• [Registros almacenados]
□ □ □ □ □ □ □

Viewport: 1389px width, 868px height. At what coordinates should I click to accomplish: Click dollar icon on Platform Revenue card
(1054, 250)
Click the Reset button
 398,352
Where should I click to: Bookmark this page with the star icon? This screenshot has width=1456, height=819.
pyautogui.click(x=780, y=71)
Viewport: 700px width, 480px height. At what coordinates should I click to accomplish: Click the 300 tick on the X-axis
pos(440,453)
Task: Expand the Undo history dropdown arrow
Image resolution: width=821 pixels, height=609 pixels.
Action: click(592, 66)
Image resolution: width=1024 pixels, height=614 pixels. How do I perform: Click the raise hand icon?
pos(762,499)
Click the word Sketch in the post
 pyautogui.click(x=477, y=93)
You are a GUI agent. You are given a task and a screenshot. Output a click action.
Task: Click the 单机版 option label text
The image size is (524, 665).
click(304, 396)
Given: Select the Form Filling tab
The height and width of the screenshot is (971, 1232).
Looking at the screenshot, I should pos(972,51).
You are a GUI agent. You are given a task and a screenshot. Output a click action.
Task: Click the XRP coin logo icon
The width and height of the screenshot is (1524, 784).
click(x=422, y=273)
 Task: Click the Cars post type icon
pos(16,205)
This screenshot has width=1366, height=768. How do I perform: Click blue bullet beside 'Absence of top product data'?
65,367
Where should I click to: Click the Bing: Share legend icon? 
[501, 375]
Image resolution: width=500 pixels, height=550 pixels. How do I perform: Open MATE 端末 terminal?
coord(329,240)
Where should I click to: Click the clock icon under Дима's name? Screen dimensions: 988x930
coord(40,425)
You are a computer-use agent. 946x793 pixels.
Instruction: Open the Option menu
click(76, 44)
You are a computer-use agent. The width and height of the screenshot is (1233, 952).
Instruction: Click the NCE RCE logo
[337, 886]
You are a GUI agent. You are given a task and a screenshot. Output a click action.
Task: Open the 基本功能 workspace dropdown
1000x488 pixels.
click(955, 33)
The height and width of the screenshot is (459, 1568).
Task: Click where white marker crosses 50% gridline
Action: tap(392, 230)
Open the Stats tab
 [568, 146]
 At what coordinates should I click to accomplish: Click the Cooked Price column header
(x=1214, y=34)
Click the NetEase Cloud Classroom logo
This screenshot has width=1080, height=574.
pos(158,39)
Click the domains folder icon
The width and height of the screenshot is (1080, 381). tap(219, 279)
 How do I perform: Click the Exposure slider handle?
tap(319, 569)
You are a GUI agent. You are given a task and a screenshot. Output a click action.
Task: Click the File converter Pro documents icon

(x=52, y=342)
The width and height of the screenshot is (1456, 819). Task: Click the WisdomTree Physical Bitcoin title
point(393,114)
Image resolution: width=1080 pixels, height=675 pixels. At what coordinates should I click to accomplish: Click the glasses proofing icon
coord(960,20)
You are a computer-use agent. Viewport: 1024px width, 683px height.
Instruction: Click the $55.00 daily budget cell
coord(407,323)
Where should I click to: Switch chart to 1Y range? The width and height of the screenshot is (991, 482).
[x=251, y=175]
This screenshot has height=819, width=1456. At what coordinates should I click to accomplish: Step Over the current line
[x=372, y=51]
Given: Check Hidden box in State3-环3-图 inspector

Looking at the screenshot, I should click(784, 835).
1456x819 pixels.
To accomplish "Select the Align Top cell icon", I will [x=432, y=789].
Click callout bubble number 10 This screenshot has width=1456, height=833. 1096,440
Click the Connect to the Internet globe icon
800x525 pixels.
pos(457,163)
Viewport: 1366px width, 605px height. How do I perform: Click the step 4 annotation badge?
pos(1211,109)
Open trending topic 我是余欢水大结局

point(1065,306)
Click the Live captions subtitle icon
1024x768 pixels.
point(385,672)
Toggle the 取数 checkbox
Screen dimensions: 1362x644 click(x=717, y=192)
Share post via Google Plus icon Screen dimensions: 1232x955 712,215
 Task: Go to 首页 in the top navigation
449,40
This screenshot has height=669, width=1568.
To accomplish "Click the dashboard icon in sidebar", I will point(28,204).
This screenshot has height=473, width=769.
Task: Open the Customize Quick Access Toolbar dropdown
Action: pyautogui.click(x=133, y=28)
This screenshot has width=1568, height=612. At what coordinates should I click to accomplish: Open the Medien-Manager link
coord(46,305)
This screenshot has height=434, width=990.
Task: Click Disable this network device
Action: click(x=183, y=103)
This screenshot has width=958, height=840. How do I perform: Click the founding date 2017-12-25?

□ □ □ □ □ □ □

• [Objetivo]
Cuente las líneas de los registros que contienen la palabra "perform". Responda únicamente con el número.

• [Resultado correcto]
6